In this session we will touch on the most used models. How to apply them in context. Also the need to choose a model fitting the rhythm and purpose of your data.
A lot of discussions are going around about what would be the best data model. Guru’s fall over each other to proof their points. Depending on the background of IT professionals, they might not even know that there are several types of models available. Due to the focus on data science the models behind it are ignored or overlooked. What model you choose has implications for your applications down the line. So, you need to choose a model fitting the purpose of your data, through the life cycle of the data.
Why is it relevant now? GDPR, the new EU Data Act and AI Act ask organisations to know what data they have got, with what purpose, when they started collecting the data and how long are they going to keep it. And those are just the minimal demands. In a lot of industries data is recorded as an asset in the balance sheets. Data has moved from a supporting role to the main act.
A data model determines how data elements relate to each other. If data can be combined, how it can be retrieved. When designing a system most of the time it is overlooked that data is not just saved for registration purposes, but also for analysis.

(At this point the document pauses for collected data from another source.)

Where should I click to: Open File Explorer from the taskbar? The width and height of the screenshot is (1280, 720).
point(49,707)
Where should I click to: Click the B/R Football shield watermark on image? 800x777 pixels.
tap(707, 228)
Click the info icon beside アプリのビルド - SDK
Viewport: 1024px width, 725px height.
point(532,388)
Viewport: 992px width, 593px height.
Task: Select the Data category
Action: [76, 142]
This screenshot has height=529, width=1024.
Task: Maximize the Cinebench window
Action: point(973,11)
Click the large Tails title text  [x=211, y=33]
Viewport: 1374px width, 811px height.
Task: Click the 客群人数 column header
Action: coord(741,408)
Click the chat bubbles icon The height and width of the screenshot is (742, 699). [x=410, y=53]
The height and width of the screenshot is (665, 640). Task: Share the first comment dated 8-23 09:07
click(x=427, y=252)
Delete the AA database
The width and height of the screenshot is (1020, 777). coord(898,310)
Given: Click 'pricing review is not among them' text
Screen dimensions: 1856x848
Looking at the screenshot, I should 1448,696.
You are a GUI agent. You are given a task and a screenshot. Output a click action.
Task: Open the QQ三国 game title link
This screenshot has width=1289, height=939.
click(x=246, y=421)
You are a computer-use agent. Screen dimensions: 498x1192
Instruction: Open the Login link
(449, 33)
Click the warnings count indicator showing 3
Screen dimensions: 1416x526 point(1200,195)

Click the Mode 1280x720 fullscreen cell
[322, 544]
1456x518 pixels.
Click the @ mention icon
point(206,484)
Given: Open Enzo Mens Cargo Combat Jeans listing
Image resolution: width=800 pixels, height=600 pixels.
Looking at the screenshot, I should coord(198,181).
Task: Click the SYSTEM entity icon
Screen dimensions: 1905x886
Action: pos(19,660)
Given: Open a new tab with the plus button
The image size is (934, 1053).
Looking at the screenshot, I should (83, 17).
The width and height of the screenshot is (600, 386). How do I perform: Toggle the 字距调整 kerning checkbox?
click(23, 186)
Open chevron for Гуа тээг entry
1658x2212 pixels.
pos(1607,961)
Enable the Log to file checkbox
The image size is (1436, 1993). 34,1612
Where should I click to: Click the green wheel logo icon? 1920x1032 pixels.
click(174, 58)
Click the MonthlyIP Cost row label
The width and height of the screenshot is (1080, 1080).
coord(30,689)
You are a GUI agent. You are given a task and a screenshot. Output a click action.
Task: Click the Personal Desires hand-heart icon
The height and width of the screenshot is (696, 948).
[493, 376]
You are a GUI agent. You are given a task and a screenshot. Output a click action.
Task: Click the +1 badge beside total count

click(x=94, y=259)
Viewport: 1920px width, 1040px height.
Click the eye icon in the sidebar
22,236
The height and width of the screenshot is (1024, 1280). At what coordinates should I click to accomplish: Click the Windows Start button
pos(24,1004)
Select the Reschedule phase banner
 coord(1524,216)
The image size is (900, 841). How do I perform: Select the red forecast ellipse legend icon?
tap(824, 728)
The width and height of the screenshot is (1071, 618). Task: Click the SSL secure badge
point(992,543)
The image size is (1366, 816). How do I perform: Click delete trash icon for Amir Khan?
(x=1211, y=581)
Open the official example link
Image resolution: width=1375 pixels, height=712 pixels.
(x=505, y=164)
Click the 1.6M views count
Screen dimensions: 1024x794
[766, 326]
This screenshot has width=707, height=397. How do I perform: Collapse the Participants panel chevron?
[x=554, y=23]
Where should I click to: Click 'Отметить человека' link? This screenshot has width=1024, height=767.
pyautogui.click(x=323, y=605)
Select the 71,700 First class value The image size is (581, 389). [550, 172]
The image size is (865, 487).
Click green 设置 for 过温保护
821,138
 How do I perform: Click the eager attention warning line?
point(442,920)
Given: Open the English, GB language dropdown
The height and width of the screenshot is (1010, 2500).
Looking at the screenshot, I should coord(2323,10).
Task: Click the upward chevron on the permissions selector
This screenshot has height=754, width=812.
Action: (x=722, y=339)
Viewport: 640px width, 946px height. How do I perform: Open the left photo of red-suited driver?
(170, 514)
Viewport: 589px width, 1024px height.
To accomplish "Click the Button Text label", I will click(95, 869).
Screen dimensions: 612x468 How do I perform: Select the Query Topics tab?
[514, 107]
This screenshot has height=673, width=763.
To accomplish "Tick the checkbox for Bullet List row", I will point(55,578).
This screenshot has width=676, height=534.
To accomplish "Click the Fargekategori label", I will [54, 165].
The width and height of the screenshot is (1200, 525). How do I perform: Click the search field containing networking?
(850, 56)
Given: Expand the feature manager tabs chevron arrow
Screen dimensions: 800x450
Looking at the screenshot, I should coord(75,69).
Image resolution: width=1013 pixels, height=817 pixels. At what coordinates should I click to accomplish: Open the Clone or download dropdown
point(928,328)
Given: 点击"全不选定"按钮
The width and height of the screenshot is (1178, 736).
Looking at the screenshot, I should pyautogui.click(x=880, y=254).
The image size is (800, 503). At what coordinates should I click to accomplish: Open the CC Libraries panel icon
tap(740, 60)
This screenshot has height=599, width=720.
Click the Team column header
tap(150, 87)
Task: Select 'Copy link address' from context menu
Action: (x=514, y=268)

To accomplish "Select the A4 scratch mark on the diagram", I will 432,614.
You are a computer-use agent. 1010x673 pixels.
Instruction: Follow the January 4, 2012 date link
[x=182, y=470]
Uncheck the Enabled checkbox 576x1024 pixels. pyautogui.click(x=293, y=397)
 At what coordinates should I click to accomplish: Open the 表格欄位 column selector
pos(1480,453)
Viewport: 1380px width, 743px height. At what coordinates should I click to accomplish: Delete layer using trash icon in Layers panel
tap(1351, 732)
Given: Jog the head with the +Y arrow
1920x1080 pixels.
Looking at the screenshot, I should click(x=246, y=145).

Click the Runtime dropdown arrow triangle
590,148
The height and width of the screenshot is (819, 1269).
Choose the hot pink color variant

With the rise of Data Science, Artificial Intelligence and Machine Learning data quality is not a minor concern anymore. There are no people interpreting the registered data. Data is interpreted on a large scale by (mathematical) models in computers. Computers are used for what they do best: calculation. If data is stored in the wrong way, the models will give wrong results, often with disastrous consequences.
The main types of models, relational, dimensional, ensemble and graph are explained.
The focus when choosing a model is: which concern of the organisation needs to be addressed. Is it important to register as accurately as possible what happened in interactions with a customer? Is it necessary to look back at how business was run to improve? Or should we look forward to the future, based on historical data?
Based on the objectives, we discuss the advantages and disadvantages of each type of model. There is no ‘one size fits all’ in data modelling. Choices made during development have long-term consequences for the possible applications of the data. These concerns have implications for the data architecture. In this session we focus on data models.